Cerca de 7.000 candidatos a asilo estão atualmente em Lesbos, uma das cinco ilhas gregas perto da costa turca, onde o movimento de refugiados e migrantes foi legalmente restrito nos últimos três anos. A maioria vive no amplo acampamento nas colinas de Moria, em contentores que fazem de casas ou em tendas que abrigam, muitas vezes, mais de uma família.
Desde a assinatura de Kalombo com o Aiolikos, o clube foi buscar outros dois habitantes de Moria, dois candidatos a asilo, de 19 anos, vindos da Guiné-Conacry.
“Estes jovens treinam seis horas por semana e é a única vez em que podem encontrar algum tipo de alívio nas suas difíceis vidas diárias”, explicou Giorgos Patlakas, ex-jogador da seleção sub-20 da Grécia e empresário local, que fundou o FC Cosmos há três anos.
Foi Patlakas quem apelou aos legisladores gregos para mudarem as leis desportivas, e orgulha-se da “reivindicação”. Mas o dinheiro escasseia e o fundador do clube precisa de ajuda.
“Está a tornar-se cada vez mais difícil cobrirmos os nossos custos. Todos os meses andamos preocupados com os pagamentos básicos, com o aluguer do campo de futebol e só temos quatro bolas para jogar e treinar”, lamenta, adiantando que “há 100 pessoas que aparecem regularmente a pedir para jogar”.
Kalombo, que fala inglês, francês, turco e quatro línguas africanas, ajuda Patlakas nos treinos e traduções e espera tornar-se um elemento fixo do seu novo clube, que perdeu por pouco a promoção à segunda divisão da Grécia, nesta temporada.

(BLOCO DE DADOS):
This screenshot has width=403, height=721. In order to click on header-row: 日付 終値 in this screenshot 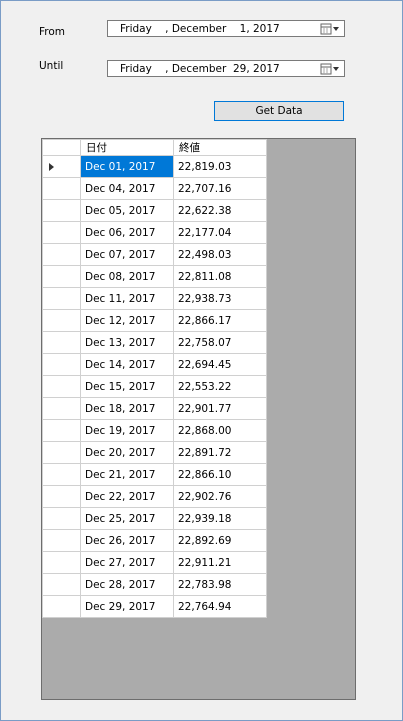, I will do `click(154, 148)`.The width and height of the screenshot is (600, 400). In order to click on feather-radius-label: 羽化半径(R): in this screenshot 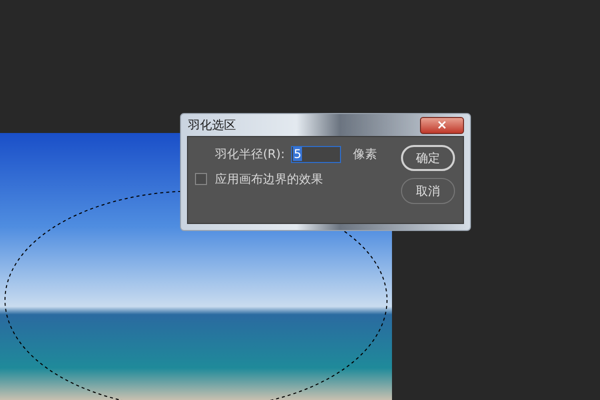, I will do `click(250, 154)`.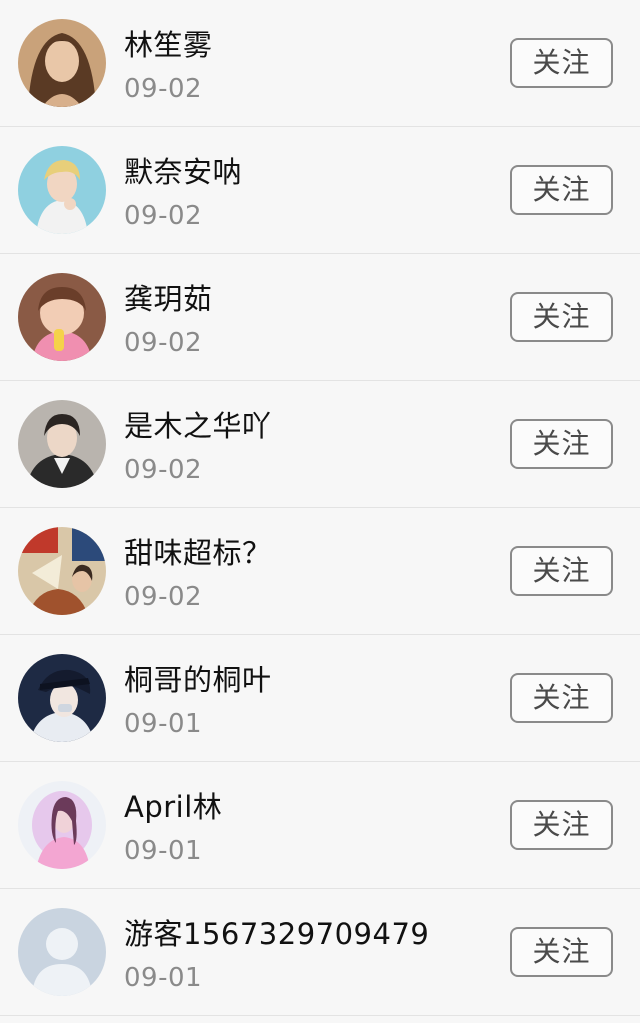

(TAREFA): Prossiga o texto sobre o clube de futebol de Lesbos que acolhe candidatos a asilo, começando logo a seguir à última frase apresentada.

(RESPOSTA):
Não tem a certeza sobre que país gostaria de representar internacionalmente – os seus favoritos são a África do Sul e a Grécia -, mas não tem dúvidas sobre o seu clube dos sonhos: o Liverpool, finalista da Champions League.
Kalombo nasceu um ano antes da última grande vitória internacional do Liverpool, quando a equipa passou de estar a perder por 3-0 no intervalo para a vitória contra o Milan na final da Liga dos Campeões de 2005, em Istambul.
Os jogos e destaques do futebol foram seguidos por Kalombo através da Internet, mas ele escolheu os membros dessa geração de jogadores como seus modelos.
“Gostei do Fernando Torres, é um dos meus jogadores favoritos. Gosto do estilo dele e do Steven Gerrard”, diz Kalombo.
“A final da Liga dos Campeões de 2005 foi um milagre e eu gosto do Liverpool por causa disso. Eles não desistem", concluiu.